Implikasinya tidak mungkin ada interaksi edukasi yang memberikan perubahan apa pun pada diri seorang siswa. Pembelajaran seperti itu tidak lebih sekedar pengguguran kewajiban seorang guru demi pemenuhan kewajiban mengajar, dan sudah barang tentu aktifitas yang dilakukan juga tidak berdampak sama sekali terhadap perubahan pengetahuan, skill, dan sikap para peserta didik.
Seorang guru lulusan sarjana dan linear bidang bidang keilmuannya diharapkan menunjukkan adanya kematangan berfikir untuk merancang pembelajaran, kreatif, dan inovatif dalam pemilihan metodologi pembelajaran.
Guru kreatif terus berusaha beradaptasi menemukenali semua kebutuhan peserta didik, metode pembelajaran merupakan ragam pilihan yang dijadikan opsi dalam setiap kegiatan pembelajaran.
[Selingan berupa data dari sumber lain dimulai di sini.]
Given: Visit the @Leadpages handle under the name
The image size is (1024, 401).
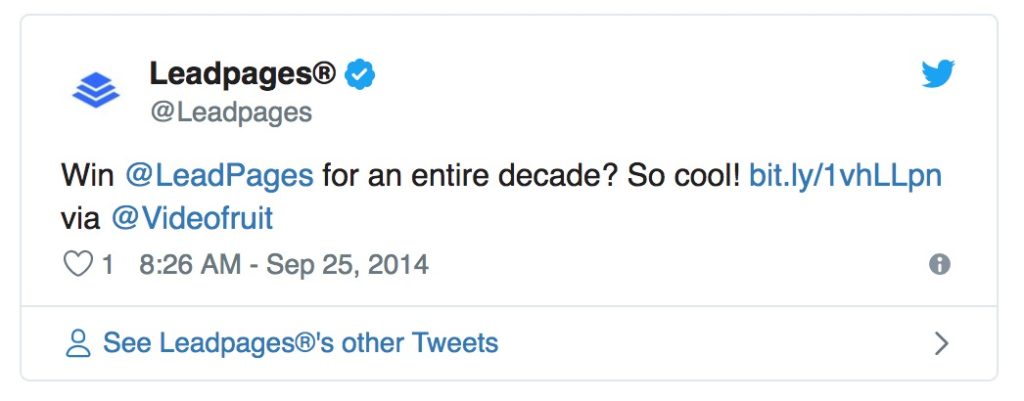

Berfikir bebas dalam memilih metode juga menjadi pilihan guru kreatif dalam mengakomodasi tuntutan pembelajaran. Bagi guru kreatif, berfikir inovatif selalu menjadi kebutuhan, tidak ada aktifitas pembelajaran yang dilakukannya tanpa hal baru yang menyenangkan.
Pembelajaran kreatif hanya dapat diimplementasikan oleh seorang guru yang memiliki kemerdekaan berfikir, berkreasi, dan berinovasi dalam pada saat pembelajaran tatap muka atau pembelajaran dalam jaringan dilakukan. Semua bentuk dan model pembelajaran sangat bergantung pada kesiapan dan kemerdekaan guru dalam memilih metode pembelajaran.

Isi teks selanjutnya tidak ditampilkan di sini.